→ **TEXT PASSAGE**:
_____

Instead of the matrix I just want a 3 column matrix that has: i,j,score
Right now I'm using nested for loops. Like:
for(i in rownames(g))
{
print(which(rownames(g)==i))
for(j in colnames(g))
{
cur.vector<-c(cur.ref, i, j, g[rownames(g) %in% i,colnames(g) %in% j])
rbind(new.file,cur.vector)->new.file
}
}
But thats very inefficient I think...I'm sure there's a better way I'm just not good enough with R yet.
Thoughts?
If I understand you correctly, you need to flatten the matrix.
You can use as.vector and rep to add the id columns e.g. :
m = cbind(c(1,2,3),c(4,5,6),c(7,8,9))
row.names(m) = c('R1','R2','R3')
colnames(m) = c('C1','C2','C3')
d <- data.frame(i=rep(row.names(m),ncol(m)),
j=rep(colnames(m),each=nrow(m)),
score=as.vector(m))
Result:
> m
C1 C2 C3
R1 1 4 7
R2 2 5 8
R3 3 6 9
> d
i j score
1 R1 C1 1
2 R2 C1 2
3 R3 C1 3
4 R1 C2 4
5 R2 C2 5
6 R3 C2 6
7 R1 C3 7
8 R2 C3 8
9 R3 C3 9
Please, note that this code converts a matrix into a data.frame, since the row and col names can be string and you can't have a matrix with different column type.
If you are sure that all row and col names are numbers, you can coerced it to a matrix.
If you convert your matrix first to a table (with as.table) then to a data frame (as.data.frame) then it will accomplish what you are asking for. A simple example:
> tmp <- matrix( 1:12, 3 )
> dimnames(tmp) <- list( letters[1:3], LETTERS[4:7] )
> as.data.frame( as.table( tmp ) )
Var1 Var2 Freq
1 a D 1
2 b D 2
3 c D 3
4 a E 4
5 b E 5
6 c E 6
7 a F 7
8 b F 8
9 c F 9
10 a G 10
11 b G 11
12 c G 12

_____

→ **EXERCISE SET**:
(1) Translate this sentence from the matrix-flattening thread into Spanish: "If I understand you correctly, you need to flatten the matrix."
(2) Write out everything in the matrix-flattening thread from "rbind(new.file,cur.vector)->new.file" down to "flatten the matrix.".
(3) According to the matrix-flattening thread, why does the code that uses as.vector and rep produce a data.frame rather than a matrix?
The listing is not needed here.

→ **DATA EXCERPT**:
_____

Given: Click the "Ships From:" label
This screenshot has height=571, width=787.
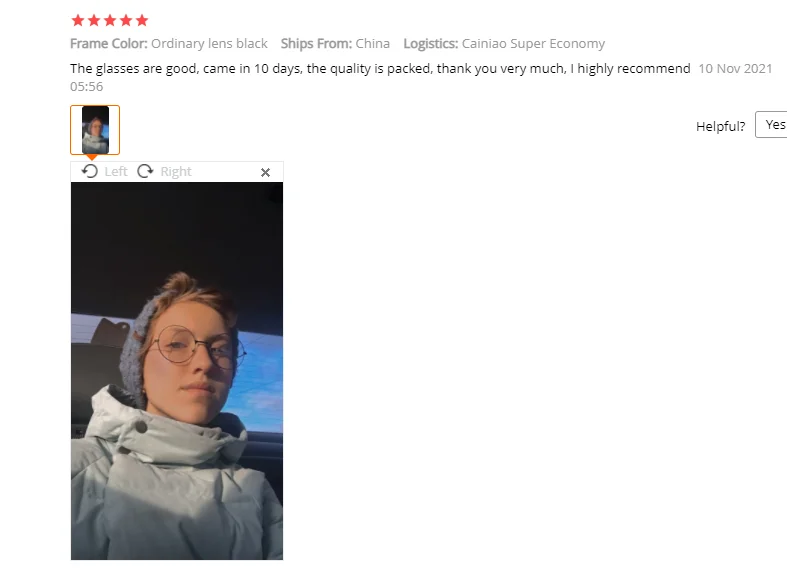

_____

→ **ANSWERS TO THE EXERCISE**:
(1) Si lo entiendo correctamente, usted necesita aplanar la matriz.

(2)
rbind(new.file,cur.vector)->new.file
}
}
But thats very inefficient I think...I'm sure there's a better way I'm just not good enough with R yet.
Thoughts?
If I understand you correctly, you need to flatten the matrix.

(3) The row and column names can be strings, and a matrix cannot have columns of different types.